▶ **Texto extraído**:
Carlos Eduardo

23 de 03 de 2024, 11:02

Diário

''Não nos permitimos ao silêncio. E esta via-sacra vai fazer-nos pensar se estamos a privilegiar o que é importante''

Nas vésperas da Semana Santa e às portas de um novo domingo de Páscoa, a Sé de Viseu acolhe uma via-sacra que promete não deixar ninguém indiferente. Relatos duros, histórias reais e testemunhos de vida que prometem aproximar os tempos de hoje à caminhada de Jesus Cristo até ao Calvário. A diretora do departamento dos Bens Culturais da Diocese de Viseu não tem dúvidas: este momento vai permitir refletir e viver no silêncio. Fátima Eusébio aplaude o trabalho de quem ajudou a tornar a via-sacra possível, enaltece os jovens e o papel que desempenham na Igreja e apela a todos, católicos e não católicos, que acolham mais e critiquem menos

fátima eusébio

É tempo de dar tempo ao silêncio. Por alturas da Páscoa multiplicam-se as iniciativas culturais e religiosas. E Viseu é palco este sábado, 23 de março, de uma via-sacra que decorre no claustro superior da Sé. “Queremos mostrar que a caminhada feita por Cristo continua a ser vivida na atualidade por muitos que sofrem. Todos nós temos as nossas Cruzes: mais pesadas, mais leves. As meditações vão servir como ponto de reflexão para quem as vai ouvir. Através delas vamos ser convidados a pensar se estamos a privilegiar o que é importante, perante o que vimos por esse mundo fora”, assinala Fátima Eusébio, diretora do departamento dos Bens Culturais da Diocese de Viseu. No fundo, diz, a via-sacra vai servir para “nos desinstalar, para nos questionarmos”.

▶ **Conjunto de tarefas**:
A) Segundo o texto sobre a via-sacra na Sé de Viseu, em que local da Sé decorre essa via-sacra?
B) Dê seguimento ao texto sobre a via-sacra na Sé de Viseu a partir da última frase apresentada.

Dados sobre a localização de alvos visíveis

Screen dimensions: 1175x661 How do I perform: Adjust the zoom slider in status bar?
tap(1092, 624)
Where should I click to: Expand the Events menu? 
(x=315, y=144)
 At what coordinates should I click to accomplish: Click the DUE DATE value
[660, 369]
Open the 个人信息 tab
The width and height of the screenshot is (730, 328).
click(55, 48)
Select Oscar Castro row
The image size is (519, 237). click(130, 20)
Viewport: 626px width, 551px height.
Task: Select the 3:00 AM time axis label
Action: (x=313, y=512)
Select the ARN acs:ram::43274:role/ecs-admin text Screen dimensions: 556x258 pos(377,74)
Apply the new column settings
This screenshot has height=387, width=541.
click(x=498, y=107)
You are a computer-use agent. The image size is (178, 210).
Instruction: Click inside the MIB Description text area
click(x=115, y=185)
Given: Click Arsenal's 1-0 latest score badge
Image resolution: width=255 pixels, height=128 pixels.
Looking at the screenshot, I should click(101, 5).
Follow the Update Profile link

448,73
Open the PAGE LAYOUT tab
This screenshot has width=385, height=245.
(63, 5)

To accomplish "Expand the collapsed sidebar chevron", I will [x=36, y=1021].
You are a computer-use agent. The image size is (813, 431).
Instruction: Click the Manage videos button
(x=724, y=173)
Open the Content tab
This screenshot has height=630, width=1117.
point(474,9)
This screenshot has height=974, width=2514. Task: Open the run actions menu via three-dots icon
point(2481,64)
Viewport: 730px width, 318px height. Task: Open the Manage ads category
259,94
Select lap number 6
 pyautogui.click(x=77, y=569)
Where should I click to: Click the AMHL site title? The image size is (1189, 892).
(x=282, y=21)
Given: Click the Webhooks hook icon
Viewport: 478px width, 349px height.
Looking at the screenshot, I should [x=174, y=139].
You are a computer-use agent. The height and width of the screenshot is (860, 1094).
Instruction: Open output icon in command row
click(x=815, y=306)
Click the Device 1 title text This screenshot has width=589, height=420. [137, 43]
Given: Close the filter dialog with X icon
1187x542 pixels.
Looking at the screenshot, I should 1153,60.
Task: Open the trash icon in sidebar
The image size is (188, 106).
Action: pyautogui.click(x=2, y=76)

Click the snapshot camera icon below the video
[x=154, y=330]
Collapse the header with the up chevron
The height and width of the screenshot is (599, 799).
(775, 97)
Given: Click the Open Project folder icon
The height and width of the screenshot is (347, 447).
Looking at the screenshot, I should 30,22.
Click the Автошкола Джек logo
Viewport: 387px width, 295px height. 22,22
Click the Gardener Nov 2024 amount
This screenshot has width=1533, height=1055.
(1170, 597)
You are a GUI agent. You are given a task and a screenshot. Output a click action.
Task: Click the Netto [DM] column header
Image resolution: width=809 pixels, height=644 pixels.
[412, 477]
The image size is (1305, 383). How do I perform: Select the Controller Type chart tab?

▶ **Resultados esperados**:
A) No claustro superior da Sé de Viseu.

B)
Numa análise ao que vê ao redor, Fátima Eusébio assume sentir que “Cristo continua a sofrer e a ser crucificado quando assistimos a guerras, atrocidades que as pessoas continuam a cometer”. Para a também diretora do Secretariado Nacional Bens Culturais da Igreja, há um outro calvário. Um destino que, sustenta, hoje, tem a forma de um ecrã de computador ou telemóvel. “As redes sociais crucificam tanta gente. Com a emissão de opiniões sem sabermos o contexto dos acontecimentos… O criticar por criticar. É bom que haja uma oportunidade para acompanharmos estas diferentes cruzes e refletirmos sobre elas”, defende.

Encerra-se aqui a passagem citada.